蓝桥杯： 算法训练 Sticks（POJ1011）

问题描述
　　George took sticks of the same length and cut them randomly until all parts became at most 50 units long. Now he wants to return sticks to the original state, but he forgot how many sticks he had originally and how long they were originally. Please help him and design a program which computes the smallest possible original length of those sticks. All lengths expressed in units are integers greater than zero.
输入格式
　　The input contains blocks of 2 lines.
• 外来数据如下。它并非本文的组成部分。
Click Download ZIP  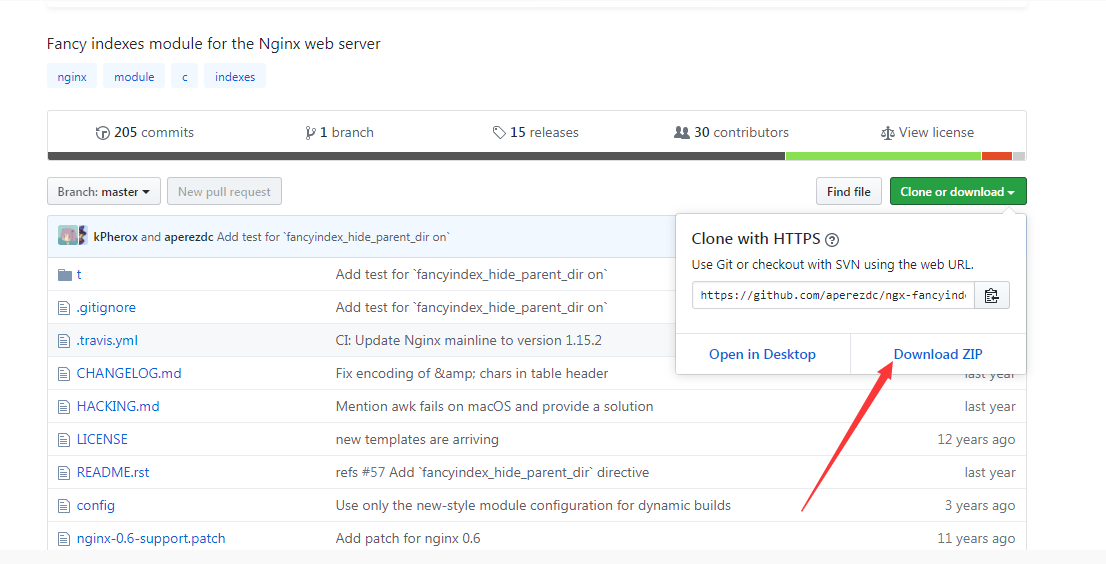click(x=938, y=354)
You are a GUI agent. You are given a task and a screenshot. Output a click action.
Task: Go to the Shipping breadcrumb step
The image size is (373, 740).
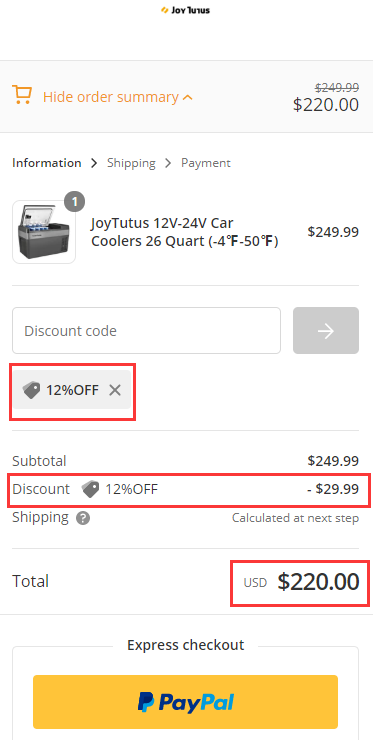tap(131, 163)
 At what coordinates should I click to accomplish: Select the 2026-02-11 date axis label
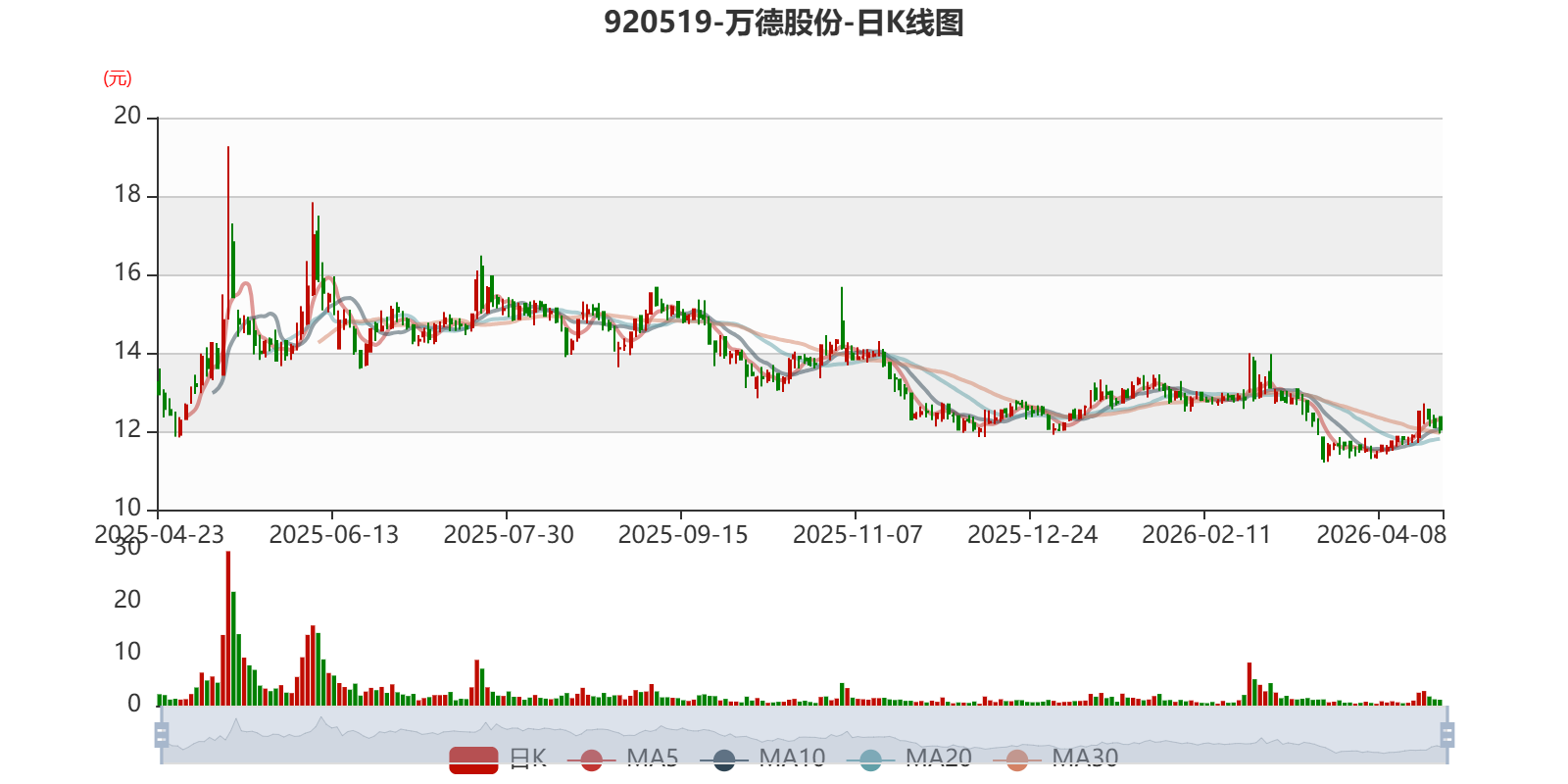click(1206, 535)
The first line contains the number of sticks parts after cutting, there are at most 64 sticks. The second line contains the lengths of those parts separated by the space. The last line of the file contains zero.
输出格式
　　The output should contains the smallest possible length of original sticks, one per line.
样例输入
9
5 2 1 5 2 1 5 2 1
4
1 2 3 4
0
样例输出
5
6
蓝桥杯上找的题目，但怎么都过不了（一直运行超时），我太抑郁了，然后去网上搜。发现是POJ1011的原题，然后我就去试下，居然过了。我也不知道什么原因，还是菜啊????。
附上菜鸡过程（人还是很执着的(●’◡’●)）：

#include <iostream>
#include<cstdio>
#include<string.h>
#include<algorithm>
//#include<bits/stdc++.h>
using namespace std;
const int maxn = 100;
int n;
int a[maxn];
int book[maxn];
int flag = 0;
void dfs(int s, int index,int sum,int usn) {
  //  cout << s << " " << index << " " << sum << " " << usn << endl;
    if(flag==1){
        return;
   }
    if (s == sum) {
       // cout << usn << endl;
        if (usn == n) {
            flag = 1;
        }
        else {
            dfs(0, 0, sum, usn);
        }
        return;
    }
    if (s == 0) {
        while (book[index]!=0) {
            index++;
        }//找到最大的树枝
        book[index] = 1;
        dfs( a[index], index+1, sum, usn + 1);
        book[index] = 0;
    }
    else {
        for (int i = index; i < n; i++) {
            if (book[i] != 1 && (s + a[i]) <= sum) {
                if (book[i - 1] == 0 && a[i] == a[i - 1]) {//如果相同，就不用搜了 减枝
                    continue;
                 }
               //  cout << s + a[i] << endl;
                book[i] = 1;
                dfs(s + a[i], i +1, sum, usn + 1);
                book[i] = 0;
            }
        }
    }
}
bool cmp(int x, int y) {//大到小排序
    return x > y;
}
int main()
{
    ios::sync_with_stdio(0);//输入输出流的加速
    int maxx = -1;
    int sum = 0;
    while (cin >> n && n) {
        maxx = -1;
        sum = 0;
        flag = 0;
        for (int i = 0; i < n; i++) {
            cin >> a[i];
            maxx = max(maxx, a[i]);
            sum += a[i];
        }
        sort(a, a + n,cmp);
        for (int i = maxx; i <= sum; i++) {//枚举最长的木棍，到所有木棍和的总和
            if ((sum % i)==0) {//如果不能整除，意味着在分的时候也没有办法整除，比如一共能分为 3组 那么sum%3==0
                memset(book, 0, sizeof( book));
                for (int j = 0; j < n; j++) {
                    book[j] = 0;
                }
                dfs(0,0,i,0);
                if (flag == 1) {
                    cout << i << endl;
                    break;
                }
            }
        }
    }
    return 0;
}